- Objectif
Recopiez mot pour mot toutes les lignes des données ci-dessous, sans y inclure les images.
+ + + + +
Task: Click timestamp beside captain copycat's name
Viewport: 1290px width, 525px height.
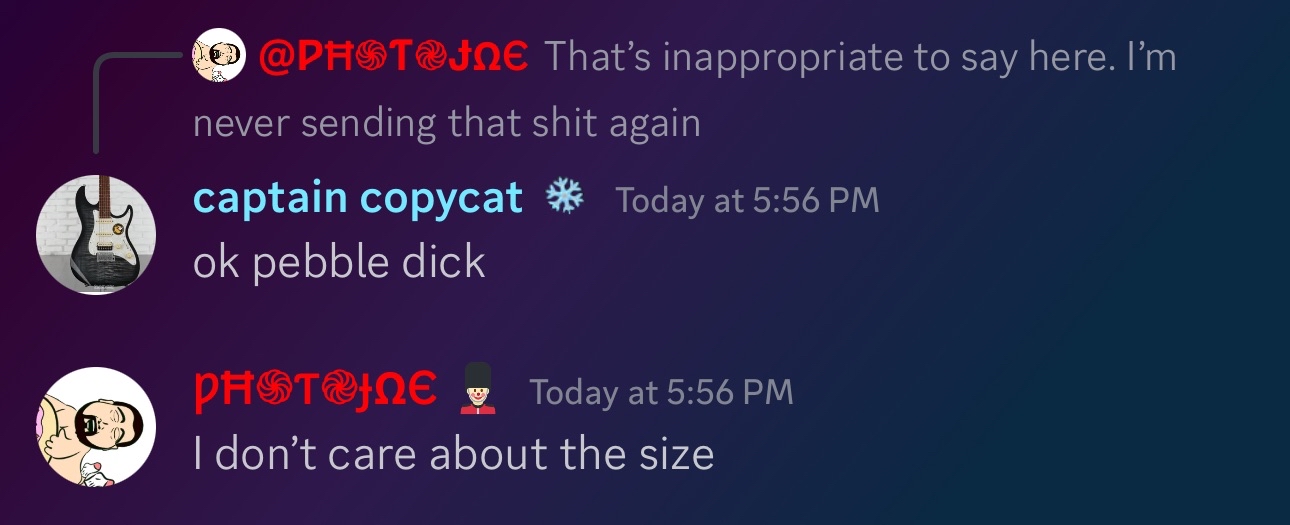Action: coord(747,200)
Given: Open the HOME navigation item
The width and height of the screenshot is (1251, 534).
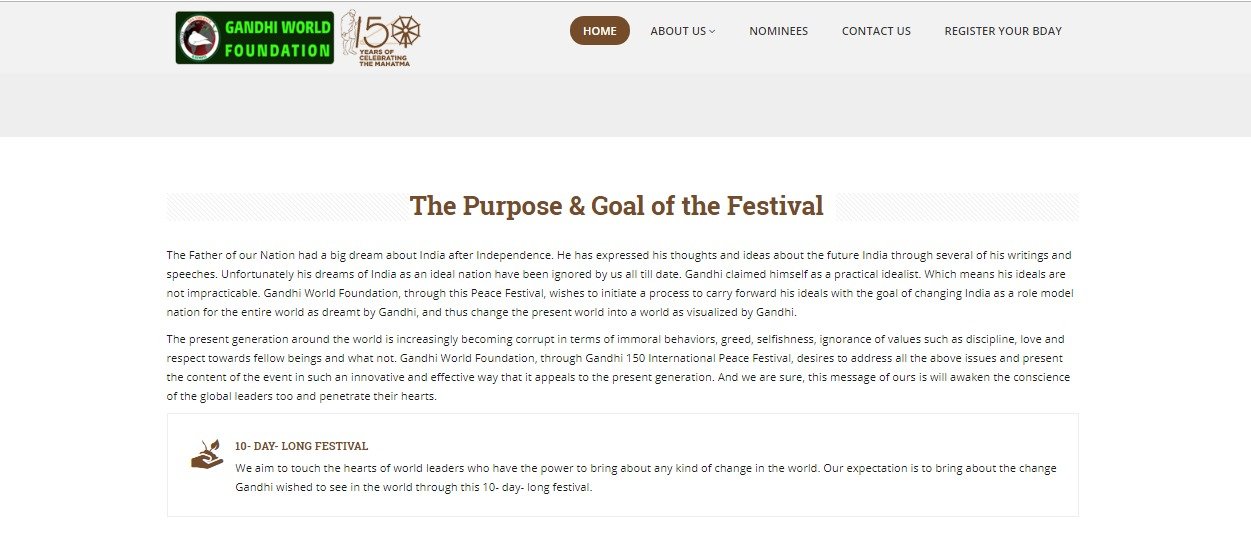Looking at the screenshot, I should coord(600,31).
+ + + + +
- Résultat
Task: Click timestamp beside captain copycat's name
Viewport: 1290px width, 525px height.
Action: coord(747,200)
Given: Open the HOME navigation item
The width and height of the screenshot is (1251, 534).
Looking at the screenshot, I should coord(600,31).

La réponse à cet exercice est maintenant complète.